Buenos Aires - Argentina's Congress nationalized the country's biggest oil company, YPF, by an overwhelming lower house vote that underscored wide popular support for a measure that has rattled foreign investors and trade partners.
The Chamber of Deputies voted 207-32 in favor of expropriating YPF, clearing the way for President Cristina Fernandez to sign the bill into law. The Senate last week approved the measure by a similarly overwhelming margin.
Fernandez, a combative career politician who has tightened state control of the economy, unveiled the plan to seize a majority stake in YPF from Spain's Repsol six months after her landslide re-election.

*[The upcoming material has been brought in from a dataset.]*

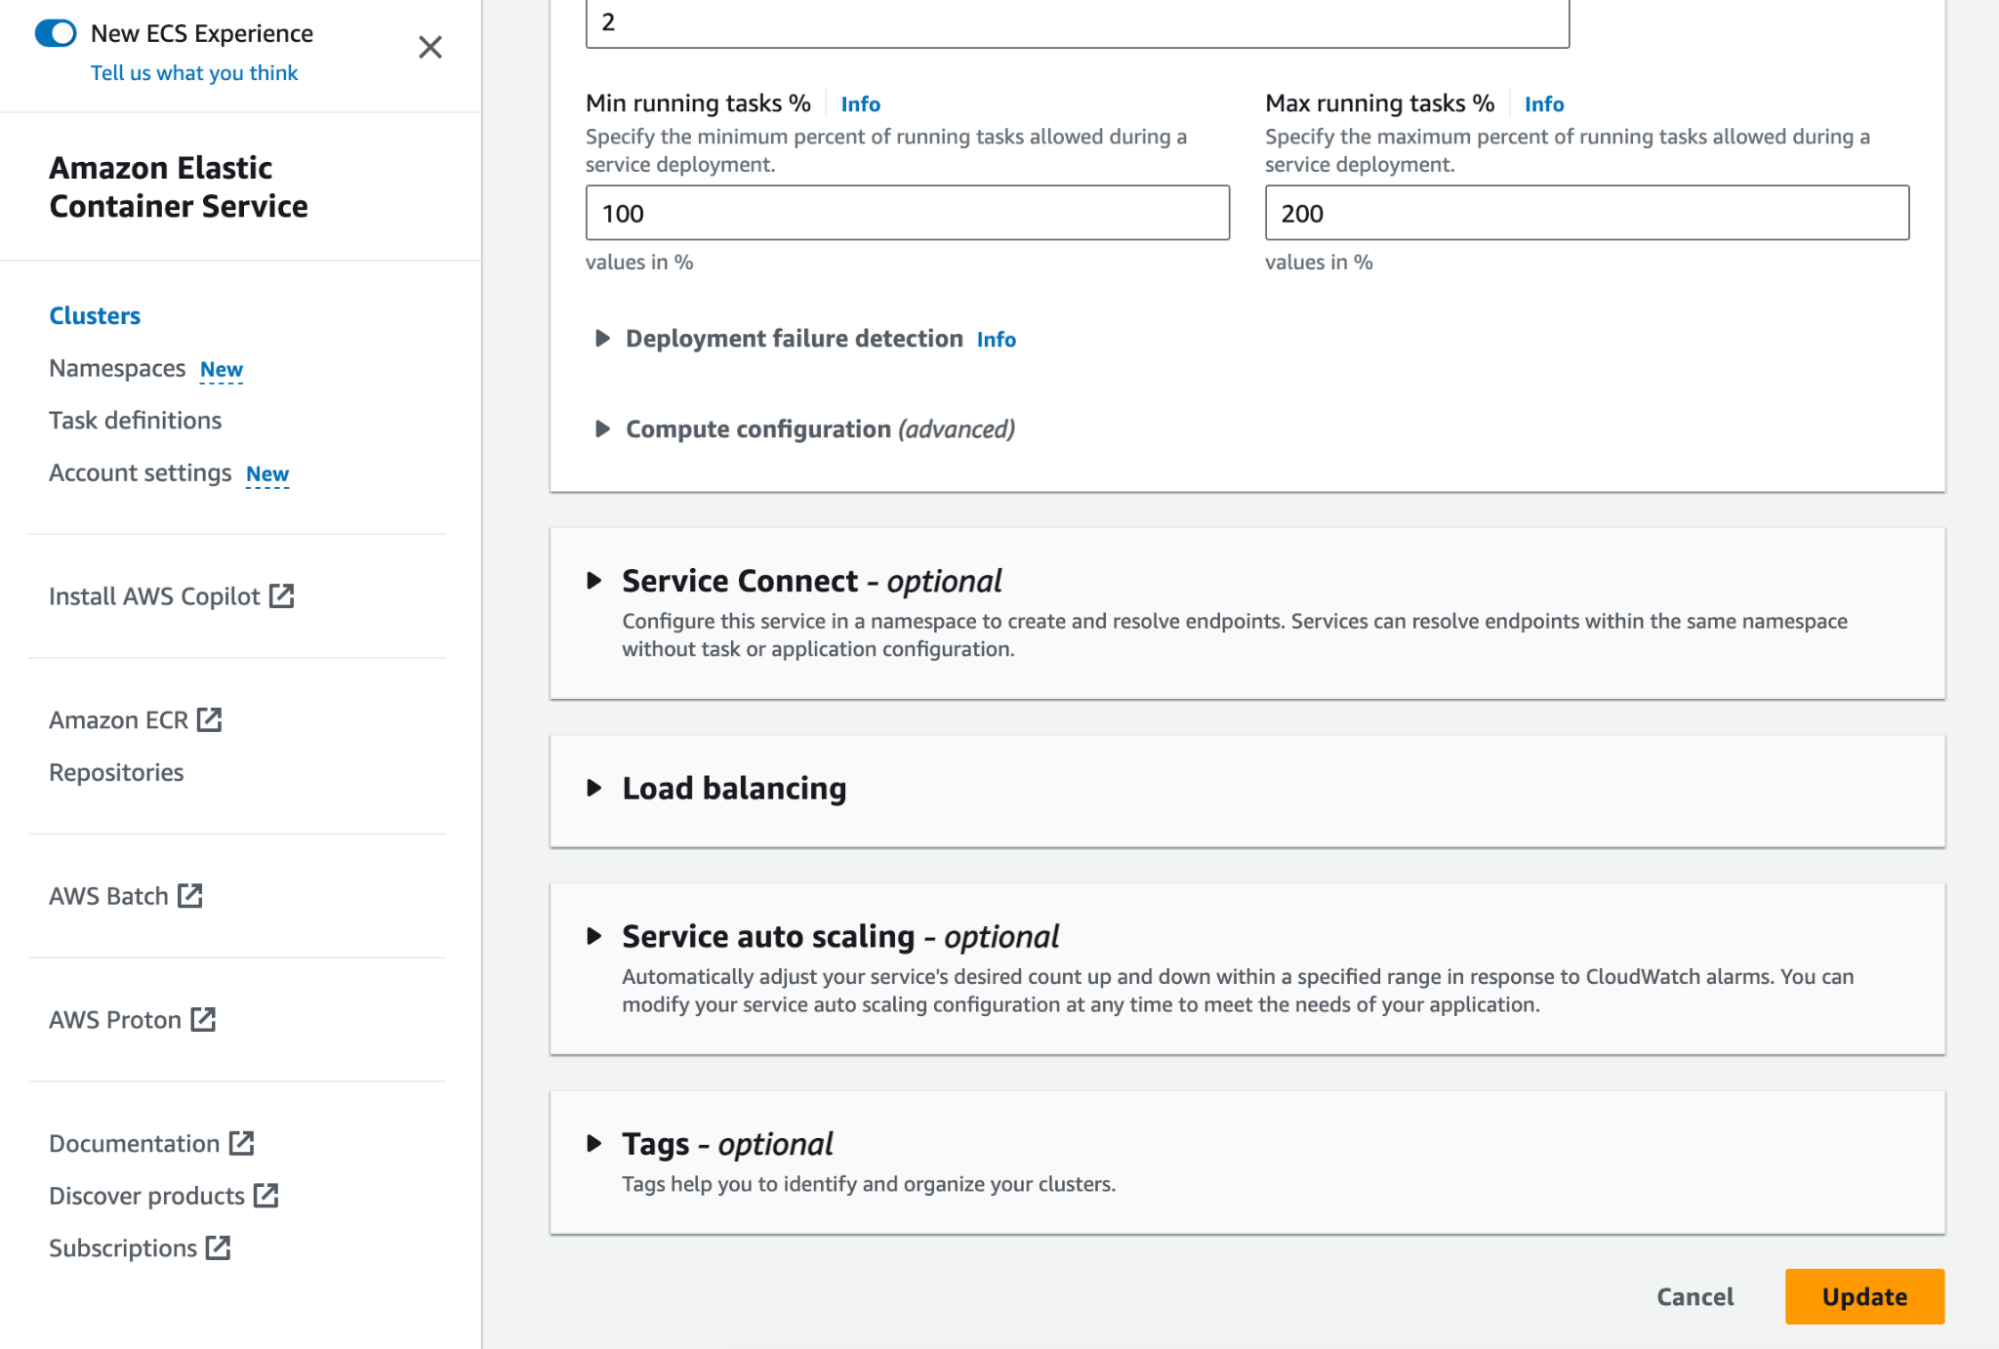This screenshot has width=1999, height=1349.
Task: Click the Min running tasks % field
Action: [907, 213]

She justifies the renationalisation of the company, which was privatized in the 1990s, on the grounds of slack investment to boost oil and natural gas production that has failed to keep up with growth in Latin America's No. 3 economy.
Repsol denies under-investing, but her message has struck a chord with Argentines, many of whom are suspicious of foreign companies and blame the free-market policies of the 1990s for setting the country up for its 2001/02 sovereign debt default.
"All oil companies that operate in Argentina, Repsol and the rest, have to work in the public interest, which in this case means energy self sufficiency for Argentina," Agustin Rossi, leader of the official bloc in the lower house, shouted in a speech just before the vote was taken.